Decision #107
Summary of Commissioner's Decisions and Other Compliance Actions
2010 Regulations to Amend the Cost of Borrowing Regulations and
Credit Business Practices Regulations
The Regulations to Amend the Cost of Borrowing Regulations and the Credit Business Practices Regulations came into force on January 1, 2010. They had been published in the Canada Gazette, Part II on September 30, 2010. In a letter to the industry in October 2009, the Commissioner communicated her expectation that all financial institutions would take the necessary steps to comply with the new requirements by January 1 and September 1, 2010. In November 2009, she followed with a letter explaining that by the end of the first week of January 2010, the Financial Consumer Agency of Canada (FCAC) would circulate a questionnaire to all federally regulated financial institutions affected by the regulations that would ask them to self-assess the extent to which they complied with the portion of the new regulations that came into force January 1.
FCAC's examination process to assess compliance with the new regulatory requirements has given rise to a variety of compliance actions, including a number of Commissioner's Decisions. As all these compliance actions stem from the same regulatory changes, and as the circumstances reviewed in the Commissioner's Decisions are largely similar, this summary and the accompanying table are more informative than merely publishing individual decisions.

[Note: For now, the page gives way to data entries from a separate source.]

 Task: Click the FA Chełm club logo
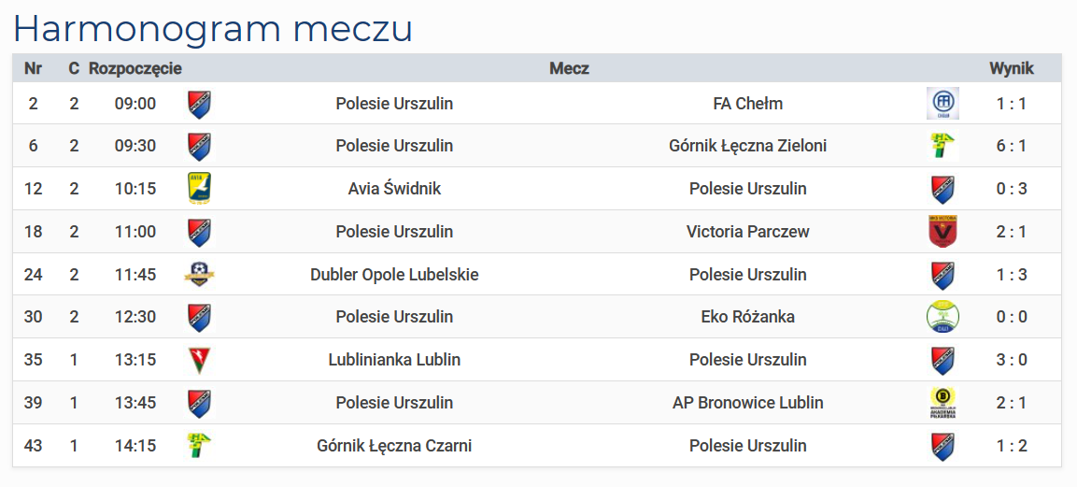click(942, 104)
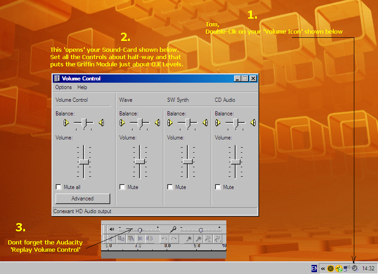The image size is (378, 274).
Task: Click the Audacity Zoom Out magnifier
Action: [199, 238]
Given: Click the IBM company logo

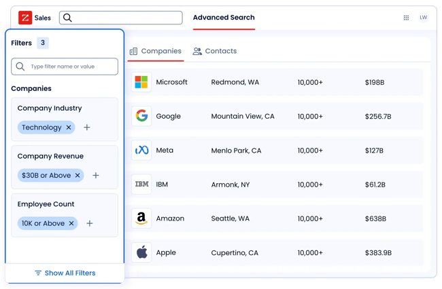Looking at the screenshot, I should click(141, 184).
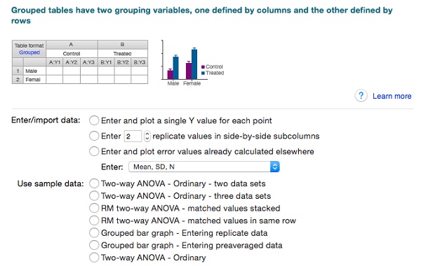Screen dimensions: 421x266
Task: Choose RM two-way ANOVA matched values stacked
Action: [94, 208]
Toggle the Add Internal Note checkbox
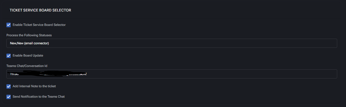This screenshot has width=346, height=107. tap(9, 86)
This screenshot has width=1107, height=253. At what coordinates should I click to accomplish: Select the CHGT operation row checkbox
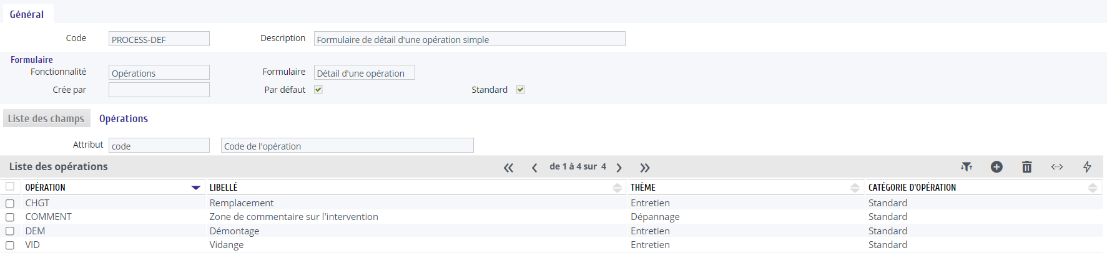click(x=10, y=204)
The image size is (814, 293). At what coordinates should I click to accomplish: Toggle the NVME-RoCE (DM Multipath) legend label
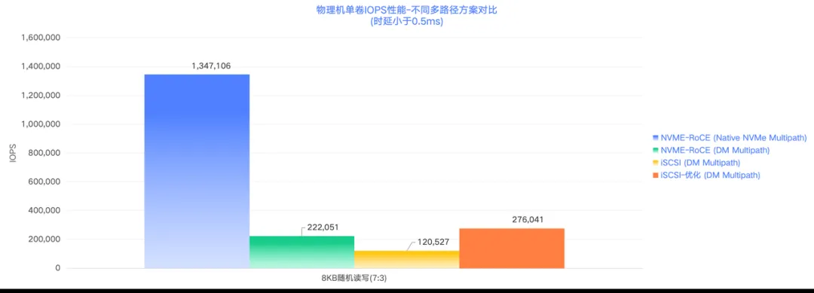click(715, 151)
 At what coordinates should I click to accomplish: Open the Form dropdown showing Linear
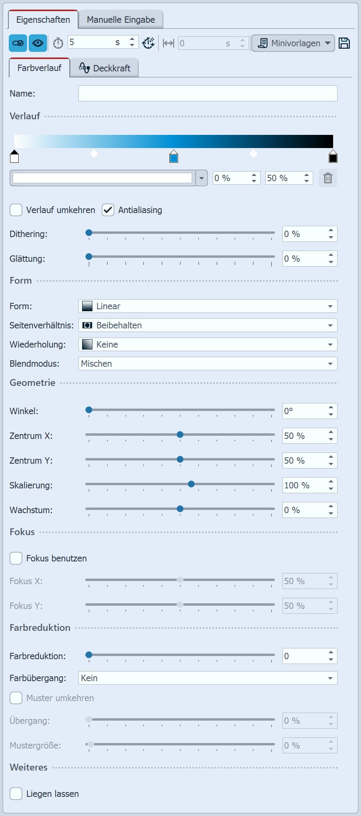pos(208,306)
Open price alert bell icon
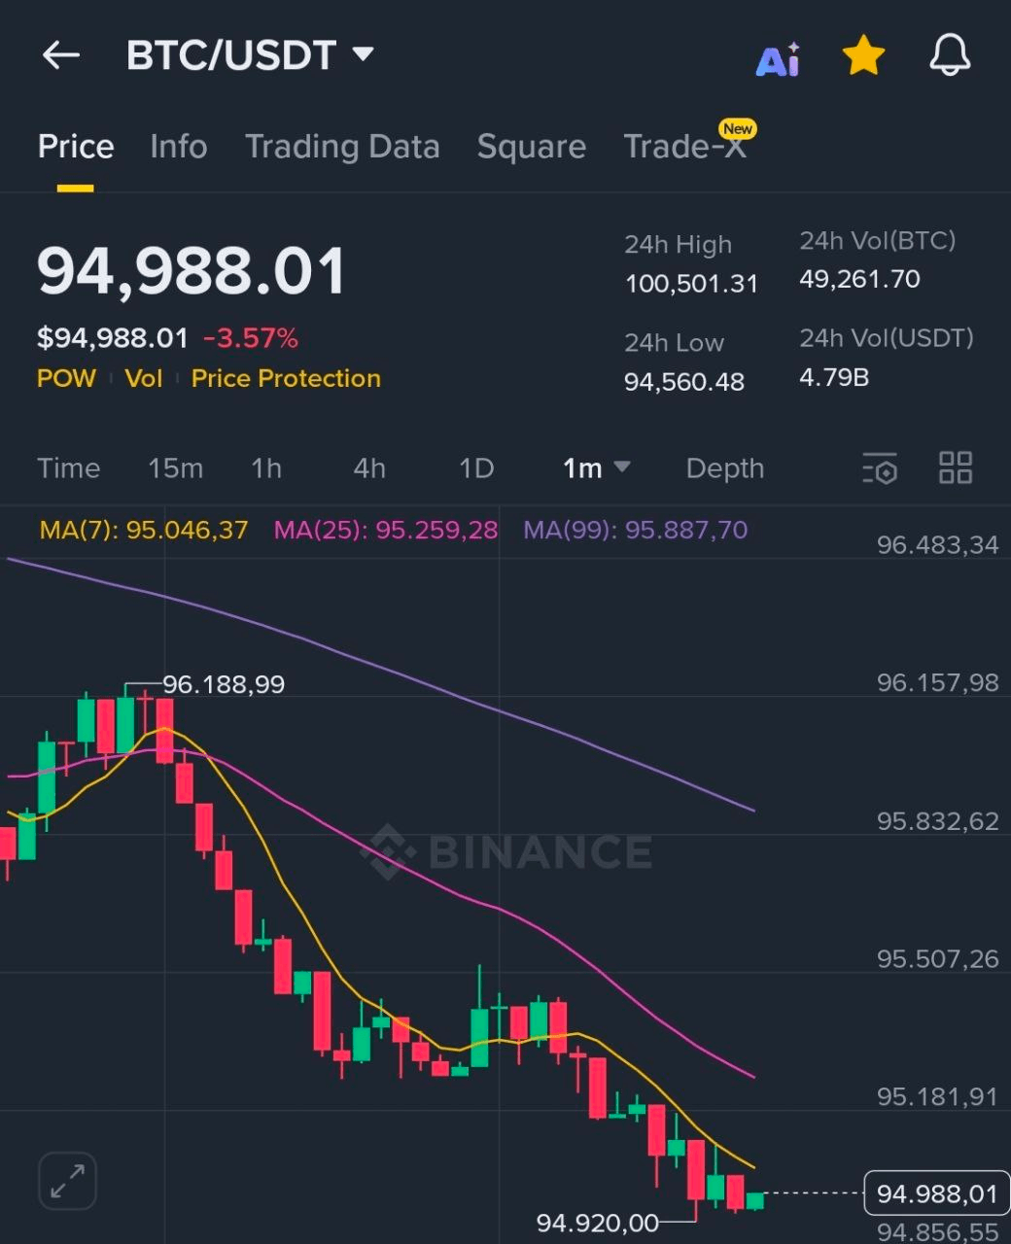The width and height of the screenshot is (1011, 1244). click(x=950, y=55)
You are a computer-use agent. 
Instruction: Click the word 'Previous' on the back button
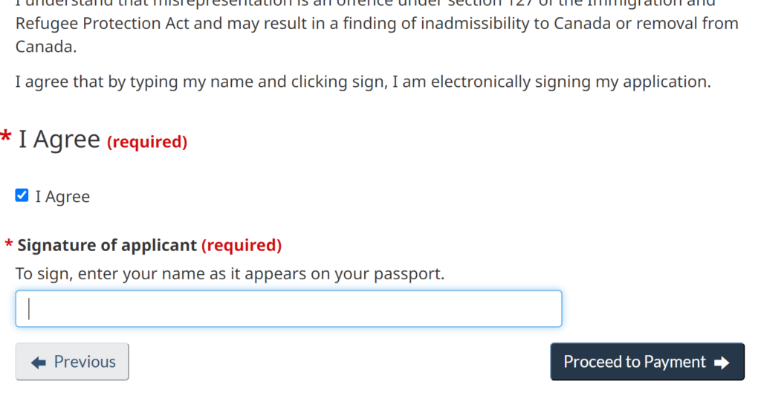coord(85,362)
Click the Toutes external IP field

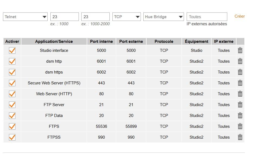coord(207,17)
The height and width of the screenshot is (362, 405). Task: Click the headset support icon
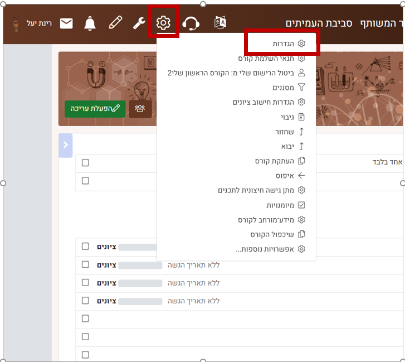191,23
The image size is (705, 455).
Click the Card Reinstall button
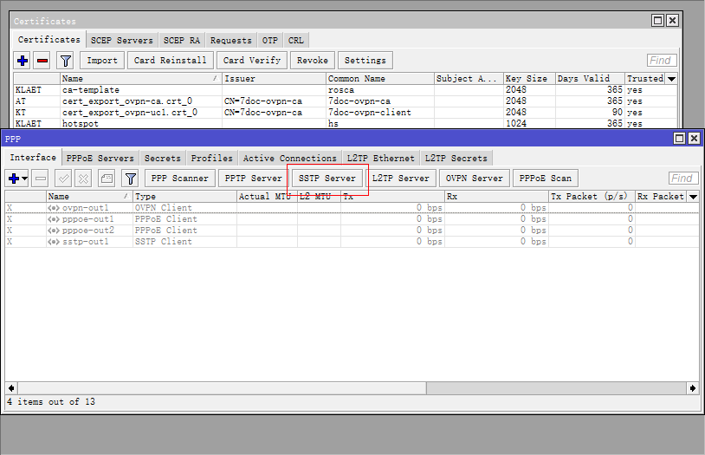(171, 61)
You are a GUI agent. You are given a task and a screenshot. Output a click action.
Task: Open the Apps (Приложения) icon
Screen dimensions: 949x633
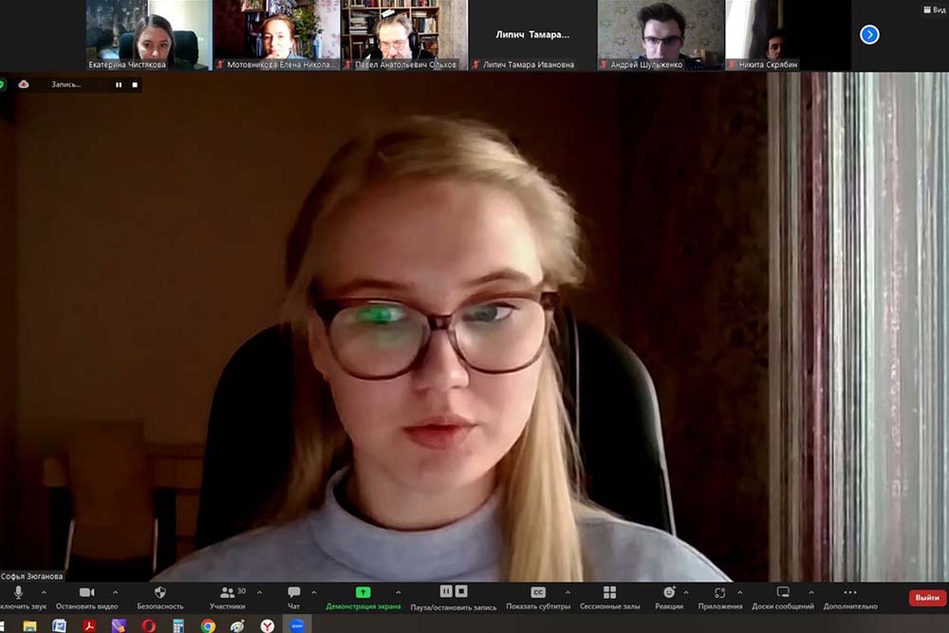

FCAC examined 153 federally regulated financial institutions for compliance with the new regulatory requirements. Of those examined, 70 were affected by the changes to the regulations. Enforcement actions were taken with 30 institutions. In the course of the examinations, two institutions were found not to have activities subject to the changes to the regulations.
Most of the compliance issues were related to the new cost of borrowing requirements; only a few were related to the new credit business practices requirements. A significant number of financial institutions were unable to comply with the coming-into-force date of the new regulations (requiring statement redesign or system changes) because of delays or failures by third-party service providers. A number of financial institutions initially produced information boxes that did not meet the requirements of the new regulations. In some cases, full compliance was achieved in a matter of weeks; in others, more time was required.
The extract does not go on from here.